Quote the rows starting at the line that contains "Click the Adjustable of spot size label" and ending at the line that contains "[x=444, y=201]", both included. Leave the pictures out of your answer.

— Start —

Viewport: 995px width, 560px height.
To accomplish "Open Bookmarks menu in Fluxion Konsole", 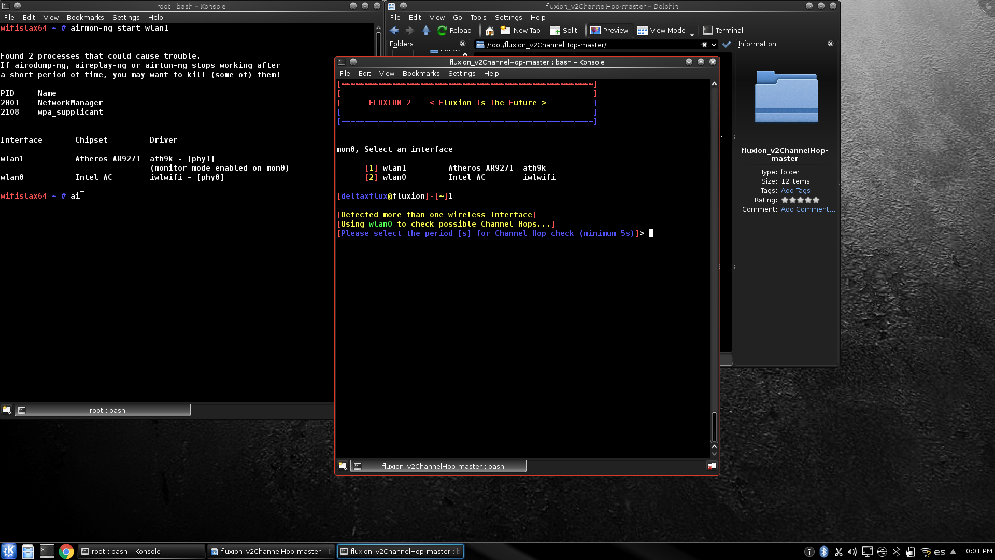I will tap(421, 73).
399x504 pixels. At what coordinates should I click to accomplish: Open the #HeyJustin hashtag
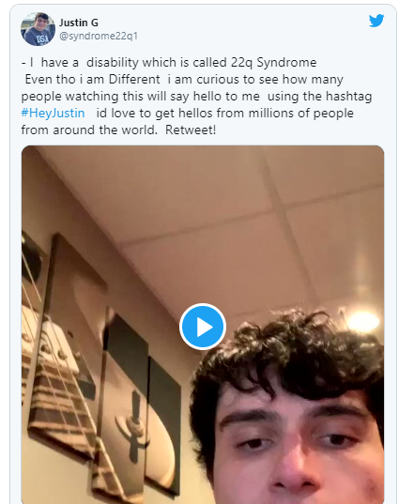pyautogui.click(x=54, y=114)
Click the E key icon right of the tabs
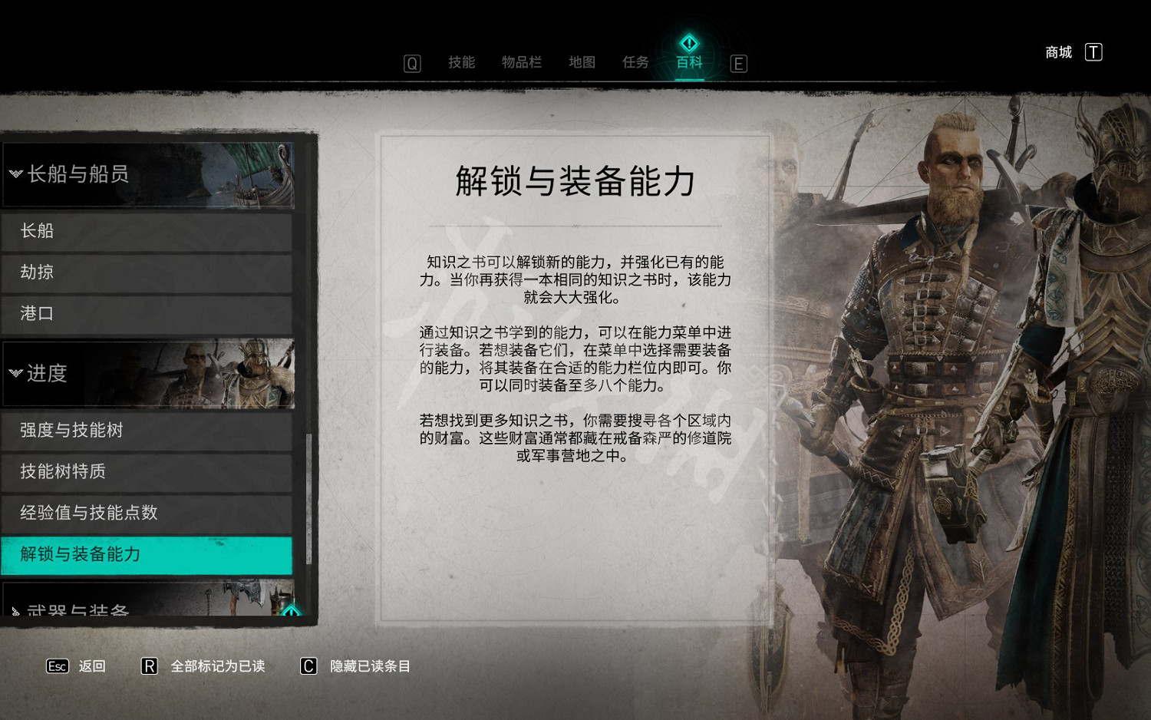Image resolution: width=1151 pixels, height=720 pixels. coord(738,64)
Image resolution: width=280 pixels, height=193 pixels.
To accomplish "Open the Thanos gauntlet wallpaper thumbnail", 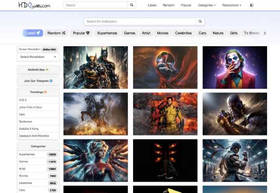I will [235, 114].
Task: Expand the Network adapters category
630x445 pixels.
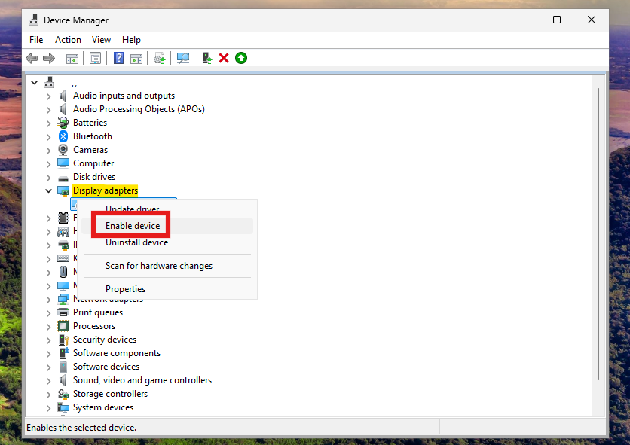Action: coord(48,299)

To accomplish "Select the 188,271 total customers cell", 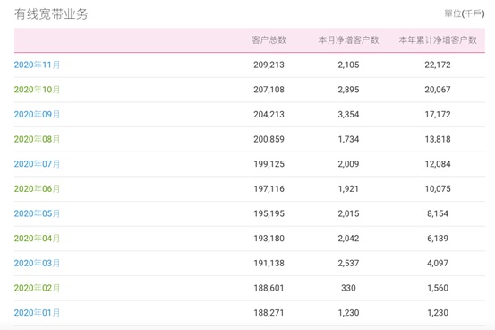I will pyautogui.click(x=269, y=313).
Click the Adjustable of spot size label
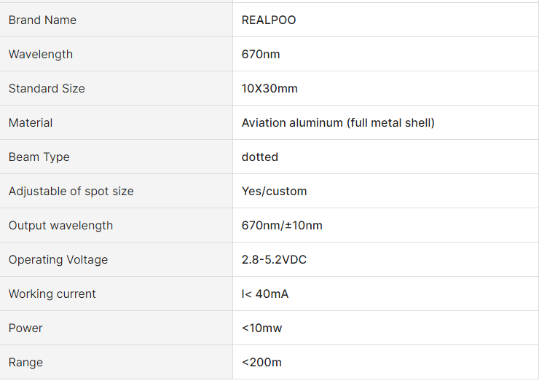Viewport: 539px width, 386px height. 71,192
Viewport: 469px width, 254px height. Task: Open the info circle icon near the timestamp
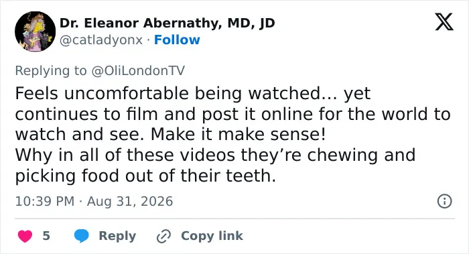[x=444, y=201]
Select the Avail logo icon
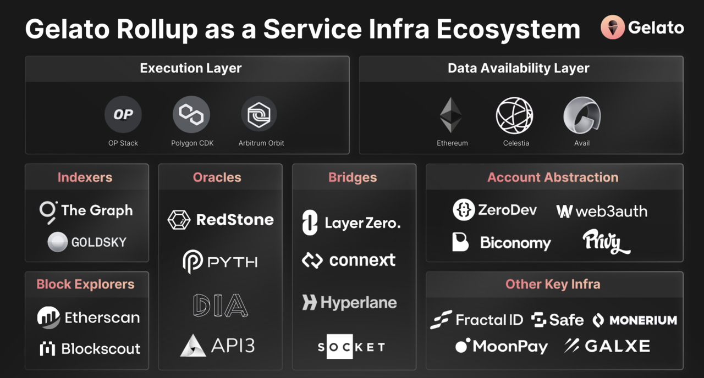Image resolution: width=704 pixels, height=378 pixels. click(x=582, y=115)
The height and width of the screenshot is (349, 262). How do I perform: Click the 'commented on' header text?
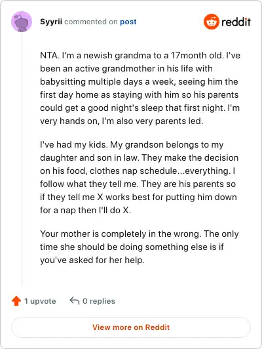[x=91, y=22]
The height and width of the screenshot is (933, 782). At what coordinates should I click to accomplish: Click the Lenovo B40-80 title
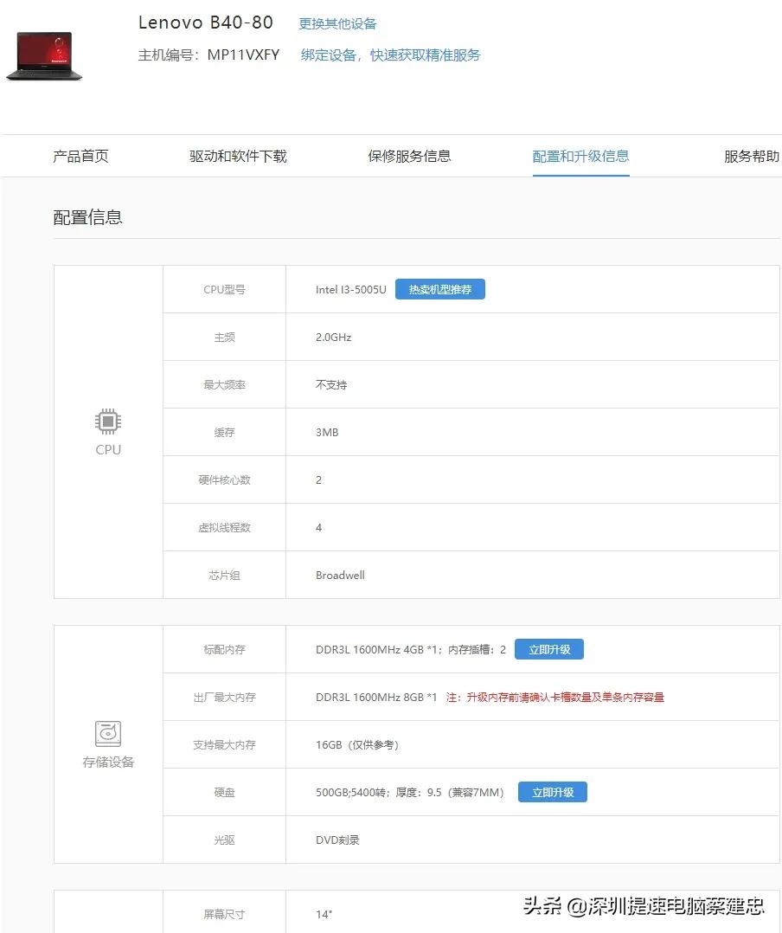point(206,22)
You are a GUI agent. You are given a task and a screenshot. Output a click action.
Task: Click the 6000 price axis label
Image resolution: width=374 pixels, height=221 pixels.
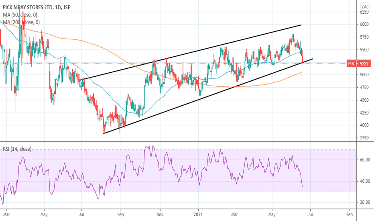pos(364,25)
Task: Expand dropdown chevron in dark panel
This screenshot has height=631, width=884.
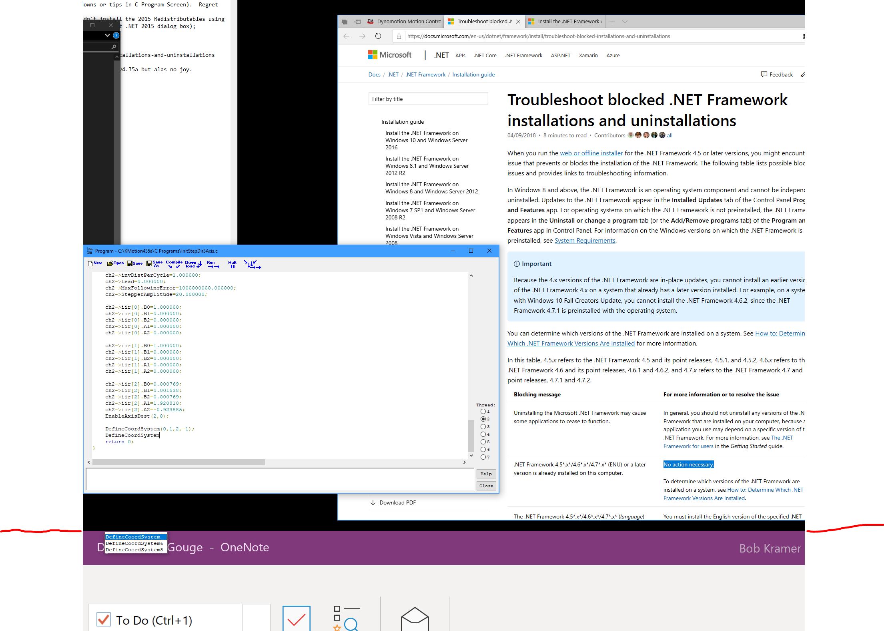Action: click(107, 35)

— End —

• [SOLUTION TO THE EXERCISE]
Click the Adjustable of spot size label
Viewport: 539px width, 386px height. 71,192
Viewport: 469px width, 254px height. Task: Open the info circle icon near the timestamp
[x=444, y=201]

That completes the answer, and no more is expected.